Stored records
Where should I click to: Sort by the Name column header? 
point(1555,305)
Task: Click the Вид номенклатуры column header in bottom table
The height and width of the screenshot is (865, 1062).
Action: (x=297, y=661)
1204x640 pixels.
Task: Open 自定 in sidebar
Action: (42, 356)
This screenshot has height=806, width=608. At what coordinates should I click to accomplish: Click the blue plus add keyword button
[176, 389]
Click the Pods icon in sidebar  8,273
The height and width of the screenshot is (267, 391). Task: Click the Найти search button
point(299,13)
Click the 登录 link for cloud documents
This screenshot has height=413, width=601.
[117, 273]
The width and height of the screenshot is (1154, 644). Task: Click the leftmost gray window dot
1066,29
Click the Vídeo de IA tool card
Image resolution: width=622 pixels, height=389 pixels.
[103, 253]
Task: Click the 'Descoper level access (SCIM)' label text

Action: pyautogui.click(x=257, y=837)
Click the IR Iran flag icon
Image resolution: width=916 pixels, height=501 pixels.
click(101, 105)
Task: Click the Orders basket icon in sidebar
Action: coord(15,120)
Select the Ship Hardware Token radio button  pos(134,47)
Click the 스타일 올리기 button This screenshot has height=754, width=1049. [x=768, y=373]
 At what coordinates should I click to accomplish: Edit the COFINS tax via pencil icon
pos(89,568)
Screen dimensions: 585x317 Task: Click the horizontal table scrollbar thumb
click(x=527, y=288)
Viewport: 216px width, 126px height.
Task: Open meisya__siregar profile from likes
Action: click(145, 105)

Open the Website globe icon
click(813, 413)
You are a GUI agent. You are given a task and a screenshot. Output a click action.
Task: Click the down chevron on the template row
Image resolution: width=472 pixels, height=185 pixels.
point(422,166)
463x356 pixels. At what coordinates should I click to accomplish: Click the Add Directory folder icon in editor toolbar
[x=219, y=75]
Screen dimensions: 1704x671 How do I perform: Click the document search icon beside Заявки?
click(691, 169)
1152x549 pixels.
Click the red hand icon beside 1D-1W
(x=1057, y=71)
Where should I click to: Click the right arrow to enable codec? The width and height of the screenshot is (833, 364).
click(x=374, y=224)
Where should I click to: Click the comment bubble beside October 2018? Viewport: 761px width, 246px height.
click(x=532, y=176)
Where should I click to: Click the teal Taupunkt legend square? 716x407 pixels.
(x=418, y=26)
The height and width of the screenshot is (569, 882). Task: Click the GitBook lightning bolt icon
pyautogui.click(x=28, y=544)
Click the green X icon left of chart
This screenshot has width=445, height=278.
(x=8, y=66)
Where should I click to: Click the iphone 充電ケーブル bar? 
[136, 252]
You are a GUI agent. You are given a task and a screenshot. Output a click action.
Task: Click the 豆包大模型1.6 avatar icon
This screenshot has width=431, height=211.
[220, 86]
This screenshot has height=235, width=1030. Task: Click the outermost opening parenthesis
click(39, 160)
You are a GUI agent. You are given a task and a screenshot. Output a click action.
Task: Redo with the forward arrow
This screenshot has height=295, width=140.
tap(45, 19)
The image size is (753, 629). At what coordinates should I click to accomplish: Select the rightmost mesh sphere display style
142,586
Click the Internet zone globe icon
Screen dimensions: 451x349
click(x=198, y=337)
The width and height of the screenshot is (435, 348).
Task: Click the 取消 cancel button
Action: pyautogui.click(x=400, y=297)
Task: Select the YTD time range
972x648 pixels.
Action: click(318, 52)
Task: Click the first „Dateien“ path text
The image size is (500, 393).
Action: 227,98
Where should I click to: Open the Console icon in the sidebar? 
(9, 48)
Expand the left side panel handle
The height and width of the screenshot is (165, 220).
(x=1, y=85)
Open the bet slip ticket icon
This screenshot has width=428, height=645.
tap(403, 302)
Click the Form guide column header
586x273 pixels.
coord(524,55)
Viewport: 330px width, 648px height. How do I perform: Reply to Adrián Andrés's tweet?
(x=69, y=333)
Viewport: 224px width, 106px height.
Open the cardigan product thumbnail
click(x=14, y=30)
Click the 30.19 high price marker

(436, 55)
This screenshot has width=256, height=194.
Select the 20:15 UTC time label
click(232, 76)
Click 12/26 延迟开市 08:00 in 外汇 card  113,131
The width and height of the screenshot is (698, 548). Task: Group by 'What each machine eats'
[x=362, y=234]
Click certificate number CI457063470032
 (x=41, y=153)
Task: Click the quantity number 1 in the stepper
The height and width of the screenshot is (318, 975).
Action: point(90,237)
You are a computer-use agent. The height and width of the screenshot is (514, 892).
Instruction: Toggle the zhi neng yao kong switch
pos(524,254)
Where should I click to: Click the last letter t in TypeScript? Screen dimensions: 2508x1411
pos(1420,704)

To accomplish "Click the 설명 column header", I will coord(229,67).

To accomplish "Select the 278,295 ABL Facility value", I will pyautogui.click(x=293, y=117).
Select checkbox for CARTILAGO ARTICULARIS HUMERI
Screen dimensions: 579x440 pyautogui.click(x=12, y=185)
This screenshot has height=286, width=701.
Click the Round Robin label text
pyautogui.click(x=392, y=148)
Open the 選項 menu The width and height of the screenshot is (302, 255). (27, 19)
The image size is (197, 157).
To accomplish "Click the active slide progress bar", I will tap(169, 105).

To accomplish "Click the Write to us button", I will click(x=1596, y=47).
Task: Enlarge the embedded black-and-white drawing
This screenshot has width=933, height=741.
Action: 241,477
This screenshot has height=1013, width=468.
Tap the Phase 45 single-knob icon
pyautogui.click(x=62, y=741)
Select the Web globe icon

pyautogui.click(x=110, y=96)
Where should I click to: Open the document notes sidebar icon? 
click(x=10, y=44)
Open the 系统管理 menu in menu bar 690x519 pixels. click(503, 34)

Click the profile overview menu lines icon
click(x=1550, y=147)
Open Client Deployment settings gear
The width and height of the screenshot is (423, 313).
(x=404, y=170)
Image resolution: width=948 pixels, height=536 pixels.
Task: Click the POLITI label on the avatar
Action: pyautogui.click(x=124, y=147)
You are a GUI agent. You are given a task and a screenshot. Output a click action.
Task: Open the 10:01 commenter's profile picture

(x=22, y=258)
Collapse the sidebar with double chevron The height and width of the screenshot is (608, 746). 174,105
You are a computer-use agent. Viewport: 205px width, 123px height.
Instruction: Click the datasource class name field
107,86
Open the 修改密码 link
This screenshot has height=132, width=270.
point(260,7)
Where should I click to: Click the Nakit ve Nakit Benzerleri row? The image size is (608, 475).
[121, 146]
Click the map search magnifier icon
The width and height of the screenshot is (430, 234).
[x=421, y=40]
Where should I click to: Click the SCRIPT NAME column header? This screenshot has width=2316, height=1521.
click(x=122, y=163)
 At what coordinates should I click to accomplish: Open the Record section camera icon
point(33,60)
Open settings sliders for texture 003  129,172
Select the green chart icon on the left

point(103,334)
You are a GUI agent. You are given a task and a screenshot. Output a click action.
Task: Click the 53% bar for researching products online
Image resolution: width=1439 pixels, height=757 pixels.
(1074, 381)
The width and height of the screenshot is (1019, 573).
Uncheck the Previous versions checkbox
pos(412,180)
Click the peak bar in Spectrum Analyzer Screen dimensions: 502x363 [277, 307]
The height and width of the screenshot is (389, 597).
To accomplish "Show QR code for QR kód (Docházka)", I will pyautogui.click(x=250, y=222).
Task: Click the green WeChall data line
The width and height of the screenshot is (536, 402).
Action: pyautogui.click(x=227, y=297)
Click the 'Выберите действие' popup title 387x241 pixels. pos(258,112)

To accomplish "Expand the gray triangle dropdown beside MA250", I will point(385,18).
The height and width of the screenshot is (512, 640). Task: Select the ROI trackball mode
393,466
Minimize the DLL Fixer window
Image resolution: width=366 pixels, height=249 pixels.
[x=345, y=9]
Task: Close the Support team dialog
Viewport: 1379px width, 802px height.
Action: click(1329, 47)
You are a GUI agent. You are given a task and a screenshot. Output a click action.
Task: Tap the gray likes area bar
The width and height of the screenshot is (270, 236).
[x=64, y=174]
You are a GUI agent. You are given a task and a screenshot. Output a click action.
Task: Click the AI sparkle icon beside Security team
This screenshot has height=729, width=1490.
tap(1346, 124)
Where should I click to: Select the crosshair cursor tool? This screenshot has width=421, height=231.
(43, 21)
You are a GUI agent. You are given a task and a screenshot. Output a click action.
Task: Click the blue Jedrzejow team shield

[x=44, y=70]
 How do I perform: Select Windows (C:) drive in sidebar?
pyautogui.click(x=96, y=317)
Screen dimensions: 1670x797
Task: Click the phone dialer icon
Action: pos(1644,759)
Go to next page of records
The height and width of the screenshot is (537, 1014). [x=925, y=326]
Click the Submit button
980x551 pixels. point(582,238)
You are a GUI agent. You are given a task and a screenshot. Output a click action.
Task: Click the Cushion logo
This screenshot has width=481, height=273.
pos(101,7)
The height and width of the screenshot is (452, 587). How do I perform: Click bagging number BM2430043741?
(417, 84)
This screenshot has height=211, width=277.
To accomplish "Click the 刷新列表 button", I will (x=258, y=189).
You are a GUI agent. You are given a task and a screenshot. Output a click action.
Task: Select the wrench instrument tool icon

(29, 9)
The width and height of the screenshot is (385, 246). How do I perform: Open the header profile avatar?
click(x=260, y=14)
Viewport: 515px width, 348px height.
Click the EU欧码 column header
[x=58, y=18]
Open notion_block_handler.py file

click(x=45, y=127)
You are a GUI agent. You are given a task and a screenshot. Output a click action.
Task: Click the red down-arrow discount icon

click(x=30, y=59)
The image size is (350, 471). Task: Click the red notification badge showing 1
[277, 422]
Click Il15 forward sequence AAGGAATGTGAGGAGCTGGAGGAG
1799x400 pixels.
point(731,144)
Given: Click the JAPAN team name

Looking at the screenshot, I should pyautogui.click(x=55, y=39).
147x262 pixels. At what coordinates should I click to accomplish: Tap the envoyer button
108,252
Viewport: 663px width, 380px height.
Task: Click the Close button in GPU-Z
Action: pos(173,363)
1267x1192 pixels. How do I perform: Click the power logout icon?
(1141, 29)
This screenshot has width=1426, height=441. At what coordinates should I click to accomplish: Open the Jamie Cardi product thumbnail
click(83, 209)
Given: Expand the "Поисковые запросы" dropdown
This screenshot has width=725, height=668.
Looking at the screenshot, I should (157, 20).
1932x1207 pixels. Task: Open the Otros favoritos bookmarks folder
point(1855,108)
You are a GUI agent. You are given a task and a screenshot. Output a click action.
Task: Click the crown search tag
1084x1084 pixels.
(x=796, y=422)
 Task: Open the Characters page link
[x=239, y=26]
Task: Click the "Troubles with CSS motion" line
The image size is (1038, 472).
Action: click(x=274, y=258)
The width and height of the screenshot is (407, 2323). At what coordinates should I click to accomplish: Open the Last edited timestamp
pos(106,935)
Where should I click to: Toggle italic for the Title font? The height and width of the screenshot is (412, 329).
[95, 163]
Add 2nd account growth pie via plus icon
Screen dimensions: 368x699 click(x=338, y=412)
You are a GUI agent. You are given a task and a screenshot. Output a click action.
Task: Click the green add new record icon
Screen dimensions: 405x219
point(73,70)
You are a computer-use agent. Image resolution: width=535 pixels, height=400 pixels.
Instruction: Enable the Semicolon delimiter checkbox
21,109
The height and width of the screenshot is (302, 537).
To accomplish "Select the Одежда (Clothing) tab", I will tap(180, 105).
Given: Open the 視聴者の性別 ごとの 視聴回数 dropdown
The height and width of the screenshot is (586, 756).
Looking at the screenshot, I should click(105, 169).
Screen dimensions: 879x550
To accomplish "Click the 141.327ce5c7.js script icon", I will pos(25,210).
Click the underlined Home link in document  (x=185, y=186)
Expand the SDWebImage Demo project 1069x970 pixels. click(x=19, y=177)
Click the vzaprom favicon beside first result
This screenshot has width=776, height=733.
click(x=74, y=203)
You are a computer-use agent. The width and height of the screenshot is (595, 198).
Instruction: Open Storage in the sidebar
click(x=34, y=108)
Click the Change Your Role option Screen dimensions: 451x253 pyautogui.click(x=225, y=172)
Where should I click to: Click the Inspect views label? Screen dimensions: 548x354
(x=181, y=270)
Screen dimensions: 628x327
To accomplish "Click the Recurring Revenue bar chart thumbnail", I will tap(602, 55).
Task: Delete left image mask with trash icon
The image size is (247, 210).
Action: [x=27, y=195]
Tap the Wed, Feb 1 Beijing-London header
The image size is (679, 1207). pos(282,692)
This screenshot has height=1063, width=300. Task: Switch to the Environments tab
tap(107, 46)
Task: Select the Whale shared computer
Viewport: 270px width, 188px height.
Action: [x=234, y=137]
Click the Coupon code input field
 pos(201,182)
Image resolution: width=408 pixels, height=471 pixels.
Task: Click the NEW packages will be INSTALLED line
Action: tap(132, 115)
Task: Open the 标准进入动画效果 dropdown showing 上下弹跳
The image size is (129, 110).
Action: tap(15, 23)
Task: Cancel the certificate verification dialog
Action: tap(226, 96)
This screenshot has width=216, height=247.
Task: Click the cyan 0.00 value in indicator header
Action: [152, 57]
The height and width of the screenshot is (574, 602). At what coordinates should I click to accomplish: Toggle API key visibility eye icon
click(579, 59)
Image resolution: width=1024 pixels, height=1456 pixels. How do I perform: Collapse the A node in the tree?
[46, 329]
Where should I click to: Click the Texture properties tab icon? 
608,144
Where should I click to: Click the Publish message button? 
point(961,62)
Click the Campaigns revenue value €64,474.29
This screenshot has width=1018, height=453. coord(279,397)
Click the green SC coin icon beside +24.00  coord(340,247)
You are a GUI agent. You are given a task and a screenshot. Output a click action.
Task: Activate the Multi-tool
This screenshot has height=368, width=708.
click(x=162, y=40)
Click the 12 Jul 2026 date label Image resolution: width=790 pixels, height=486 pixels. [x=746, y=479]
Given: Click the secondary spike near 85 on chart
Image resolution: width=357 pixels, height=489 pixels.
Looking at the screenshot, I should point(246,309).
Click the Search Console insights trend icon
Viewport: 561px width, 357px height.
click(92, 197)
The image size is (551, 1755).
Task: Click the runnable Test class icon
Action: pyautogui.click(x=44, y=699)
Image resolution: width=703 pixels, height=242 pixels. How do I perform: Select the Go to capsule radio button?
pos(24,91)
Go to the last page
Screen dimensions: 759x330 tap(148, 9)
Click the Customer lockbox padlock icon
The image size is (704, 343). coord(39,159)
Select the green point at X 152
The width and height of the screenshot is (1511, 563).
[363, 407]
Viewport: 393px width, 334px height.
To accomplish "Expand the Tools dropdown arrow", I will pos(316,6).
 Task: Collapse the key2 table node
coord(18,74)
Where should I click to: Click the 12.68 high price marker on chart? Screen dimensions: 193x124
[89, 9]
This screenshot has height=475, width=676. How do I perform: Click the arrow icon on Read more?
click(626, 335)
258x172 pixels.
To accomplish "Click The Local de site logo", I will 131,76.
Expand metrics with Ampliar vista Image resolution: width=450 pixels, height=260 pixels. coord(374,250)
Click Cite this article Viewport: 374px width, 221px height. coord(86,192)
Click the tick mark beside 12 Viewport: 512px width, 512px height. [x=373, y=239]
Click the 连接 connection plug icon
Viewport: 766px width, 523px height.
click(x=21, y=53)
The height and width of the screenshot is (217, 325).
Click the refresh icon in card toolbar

YOUR TASK:
With the string "chevron" as the key, filter the data above and show the lines that match.

YOUR RESPONSE:
Task: Click the down chevron on the template row
Collapse the sidebar with double chevron The height and width of the screenshot is (608, 746). 174,105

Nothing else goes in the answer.